§ **Passage shown**
____

Andrew: So that actually brings me into two questions on the recited I wanted to. On stickiness and competitors. So let's start with stickiness. When I'm a company and obviously DFIN does a lot of different things for a lot of different companies at a lot of different points, their lifestyle. So you can't brush it with too broad strokes. But if I'm a company doing SEC compliance with DFIN and I submit my annual report through them and DFIN puts it onto SEC or something. I would guess that's quite sticky. Because all of my 2020 numbers are loaded in there. If I wanna go get a whole new provider for 2021, I basically have to reconnect the whole thing. But then when I do DFIN gets lost from M&A and IPOs, those are one-offs. I would guess those are not sticky. So you have to go win someone basically every time. Am I thinking about this correctly or is there like kind of hidden stickiness in the IPO business I didn't think about, or is the SEC business not as sticky as I laid out?
Richard: The SEC business is sticky and an M&A deal, it can get interesting. But first and foremost, M&A deal lot of times it's the same company. The two companies use the same providers, right?
Richard: So that's a matter and it DFIN what matter when they're now emerging, and there's another competitor, Workiva for example or on in SS&C in the data room side. It's more competition. Sure. But ultimately on an M&A deal that they're can pay the onetime kind of money to process that transaction. They're right there in front of you, trying to earn the business and because they provide so many, and this is what. I haven't mentioned because they provide all these different platforms. There's room to negotiate here, or here, or here. No one else can do that. They will cut deals. In certain segments, like, okay, we'll give you a discount on the SEC filing if you do or if we put these documents for you. Then vice versa. Whatever fits the client's needs. They're able to do that. I believe it's why they don't give so much detail in every individual segments. They try to, but it's a challenge. There all the businesses are intertwined. People in the past, it all just split off the print business. It's not that easy because, it is so important to them, because it puts them in the front door, because everyone needs a print prospectuses. So you're getting everything. A lot of clients would you say, “Okay. I'll just do everything with you.” It happens more, and more, and more, and you can see it in their numbers where this year they're gonna grow 10% when they lost 10% of their business. Like, phenomenal.
Andrew: Let me just ask one more question just on the M&A side. If I'm going to M&A, and one of DFINs products is data room. If I'm going to M&A, who decides and how do they decide who's running the data room? I'm guessing, is it the bank that's gonna decide. “Hey, Andrews private equity. Andrews, industrial firm is up for sale. He's gonna load everything up to this data room ‘cause that's who we always work with, or is it someone else deciding?”
Richard: That's a good question. I don't know the answer to that. My gut is it's the bank. In conjunction with the company, but I don't know. I don't wanna tell you something that's wrong.
Andrew: I'm pretty sure it's the bank ‘cause I was in private equity before and every, the banks would alway-- you know, if it was a Jeffrey seal, it would always be on whoever Jeffrey’s was using. So I'm pretty sure it's the bank, but it could be private equity firms. I'm not a hundred [crosstalk/inaudible]
Richard: I heard that before like they want and dine at the junior banker. So was like, it was never the senior person's decision for some reasons.

____

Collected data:
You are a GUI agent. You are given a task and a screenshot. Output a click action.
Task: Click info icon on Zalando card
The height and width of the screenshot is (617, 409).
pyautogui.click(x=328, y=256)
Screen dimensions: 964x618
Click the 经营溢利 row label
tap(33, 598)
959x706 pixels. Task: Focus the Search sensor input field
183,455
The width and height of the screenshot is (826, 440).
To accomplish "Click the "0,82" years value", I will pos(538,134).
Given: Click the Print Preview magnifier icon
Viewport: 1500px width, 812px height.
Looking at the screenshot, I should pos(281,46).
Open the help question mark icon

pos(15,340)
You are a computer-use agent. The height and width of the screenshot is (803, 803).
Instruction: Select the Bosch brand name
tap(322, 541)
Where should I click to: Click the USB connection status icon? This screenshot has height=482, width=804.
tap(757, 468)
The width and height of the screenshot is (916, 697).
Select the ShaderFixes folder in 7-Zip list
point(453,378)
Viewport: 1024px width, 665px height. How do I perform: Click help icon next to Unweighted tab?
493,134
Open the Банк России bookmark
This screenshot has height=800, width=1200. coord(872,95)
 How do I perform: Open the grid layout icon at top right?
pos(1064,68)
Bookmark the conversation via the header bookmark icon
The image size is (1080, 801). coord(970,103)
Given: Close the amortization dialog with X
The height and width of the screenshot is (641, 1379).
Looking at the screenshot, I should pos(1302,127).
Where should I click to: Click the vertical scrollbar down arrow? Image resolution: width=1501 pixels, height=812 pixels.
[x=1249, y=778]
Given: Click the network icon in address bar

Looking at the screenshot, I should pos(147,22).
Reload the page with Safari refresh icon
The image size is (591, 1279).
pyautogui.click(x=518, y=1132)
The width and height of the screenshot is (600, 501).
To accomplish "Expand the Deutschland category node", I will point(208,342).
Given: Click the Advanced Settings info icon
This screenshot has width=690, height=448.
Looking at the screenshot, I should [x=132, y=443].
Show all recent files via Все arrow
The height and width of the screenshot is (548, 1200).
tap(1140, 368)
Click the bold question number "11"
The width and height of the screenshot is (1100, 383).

____

§ **Required work**
1 - Do these statements agree with the DFIN conversation? (a) Richard calls the SEC business sticky. (b) Richard is sure the bank decides who runs the data room. (c) Andrew says he worked in private equity before. For each, answer yes or no and quote the deciding words.
2 - In the DFIN conversation, why does Andrew expect a company doing SEC compliance with DFIN to be sticky? Answer in one to three sentences.

§ **Answers by task**
1 -
(a) Yes: "The SEC business is sticky"
(b) No: "I don't know the answer to that."
(c) Yes: "I was in private equity before"

2 - The company's 2020 numbers are already loaded into DFIN's system. Switching to a new provider for 2021 would mean reconnecting the whole thing.